Memórias

Estou de férias no Brasil, na minha terra Natal, uma pequena cidade do Rio Grande do Sul na Serra Gaúcha. Há mais de 25 anos que não moro aqui. Conheço as pessoas mais pelo o que minha família me conta delas, do que minha própria memória ou interesse.

Cumprimento muita gente na rua por simpatia, muitas vezes sem saber quem são, dependendo sempre da ajuda da minha mãe ou meu irmão para recuperar a lembrança.

Pois eis que, em um dia de calor, acompanhando minha mãe, meus filhos e marido num passeio pela praça da cidade, meu filho pediu um sorvete e apontou uma sorveteira do outro lado da rua.

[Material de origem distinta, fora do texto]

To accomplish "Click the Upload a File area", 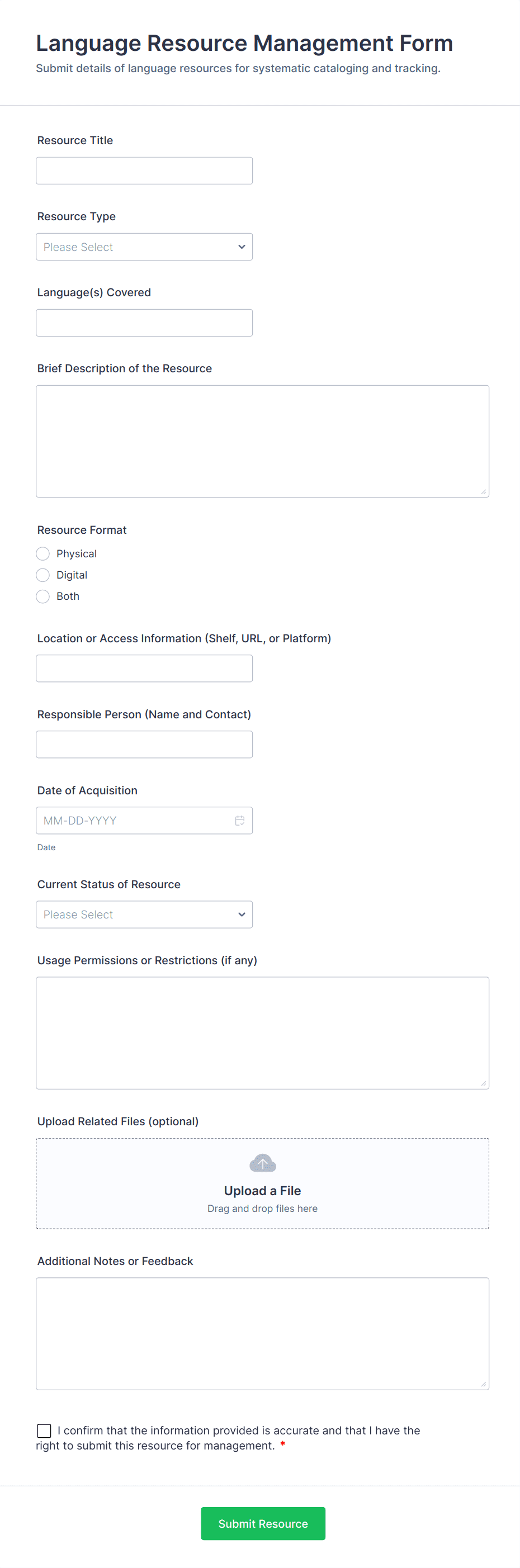I will [x=262, y=1183].
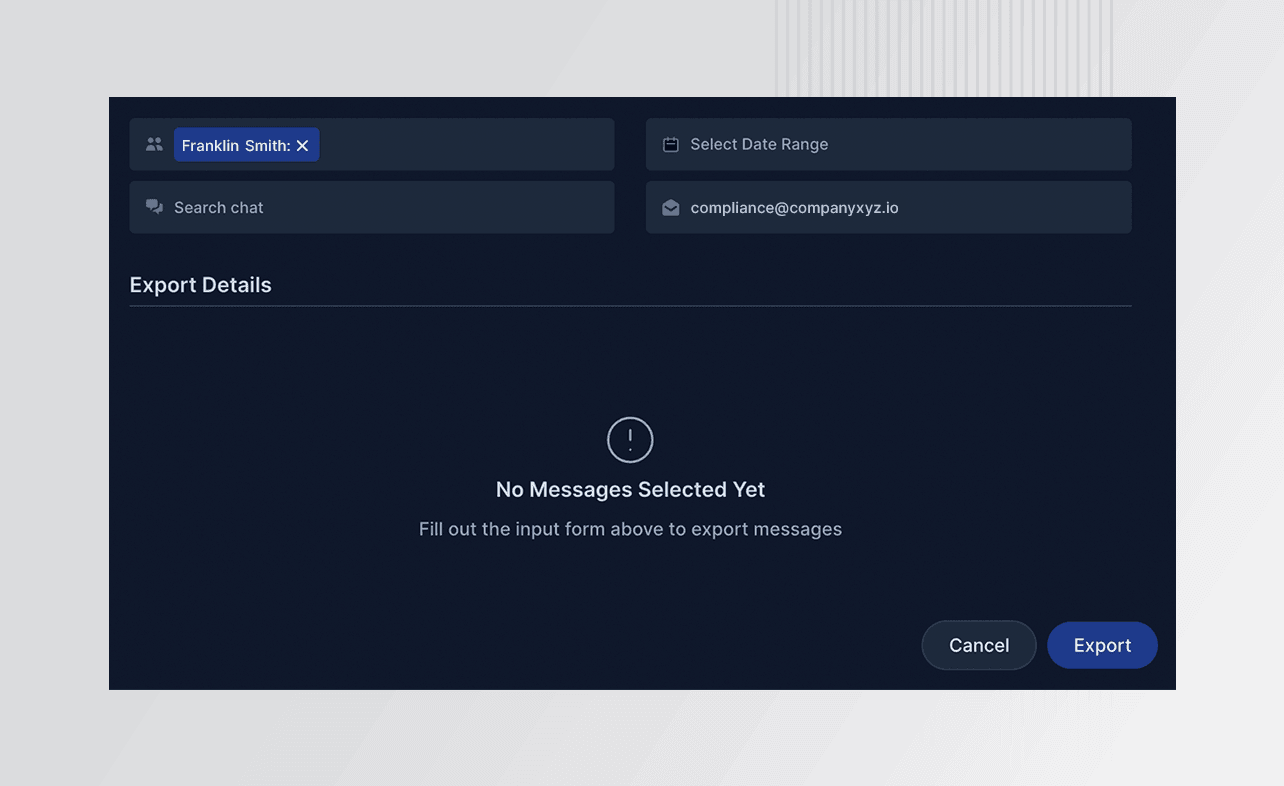Open the Select Date Range picker
This screenshot has width=1284, height=786.
(x=888, y=144)
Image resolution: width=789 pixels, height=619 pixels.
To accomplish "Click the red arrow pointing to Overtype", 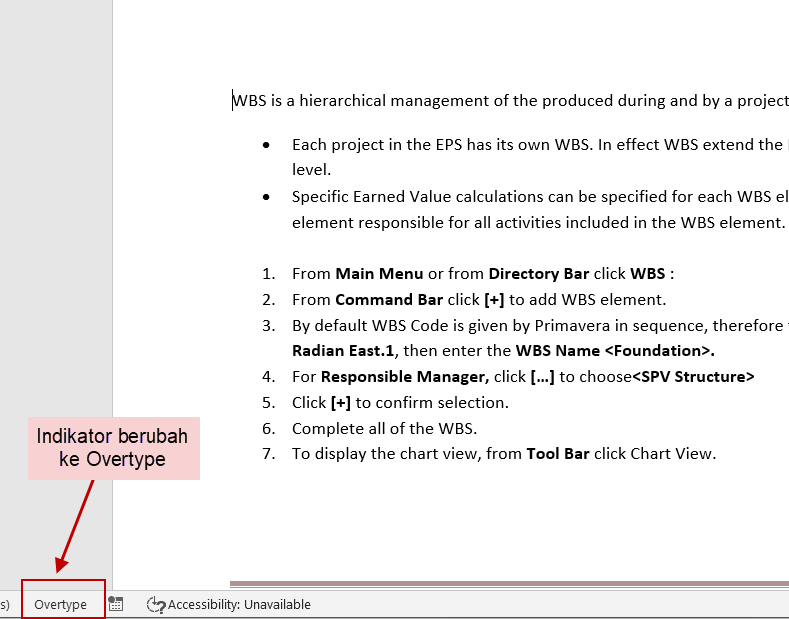I will point(76,527).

Fui lá com ele e minha mãe comprar sorvete para todos. Um rapaz bonito, bem educado nos atendeu com muita gentileza. No final do pedido, antes de pagar, ele me olha no fundo dos meus olhos e pergunta:

– Tu não é a Larissa?
– Sou sim.
– Nós fomos colegas de colégio.

Eu fiquei com uma cara de ponto de interrogação. Não me lembrava em absoluto quem poderia ser aquele rapaz e em que período da minha vida escolar eu poderia ter sido colega dele. Continuo olhando-o e tentando fazer com que a memória ajude. Diante do meu silêncio, ele diz:

– Fomos colegas na sexta série.
Nada.
– Nossa, você tem memória boa, hein? -disse eu, tentando ganhar tempo. Nada ainda. Nenhuma lembrança. Tento repassar mentalmente meus colegas da sexta série. Isso foi há mais de trinta anos! Nada. Constrangida, digo:

– Desculpe, mas eu não estou lembrando de ti. Qual é o teu nome mesmo?

Ele responde e parece muito decepcionado quando, ainda assim, a memória traiçoeira falha.

Os sorvetes para o meu marido e filha começam a derreter na minha mão. Meu filho me indaga o que estou conversando e no meio dessa atrapalhação, totalmente desconcertada, me despeço e saio da sorveteria.

Fico pensando no acontecido. Na sexta série eu tinha 12 anos, e me achava a pessoa mais feia e insignificante da face da terra. Sentimento normal entre os pré-adolescentes. Jamais na minha vida imaginaria que pudesse ter marcado a memória de algum rapaz da escola.

Um sentimento misto de lisonja, pena do rapaz por não retribuir a lembrança e a certeza de que essa fase da adolescência é realmente cruel com a nossa essência insegura.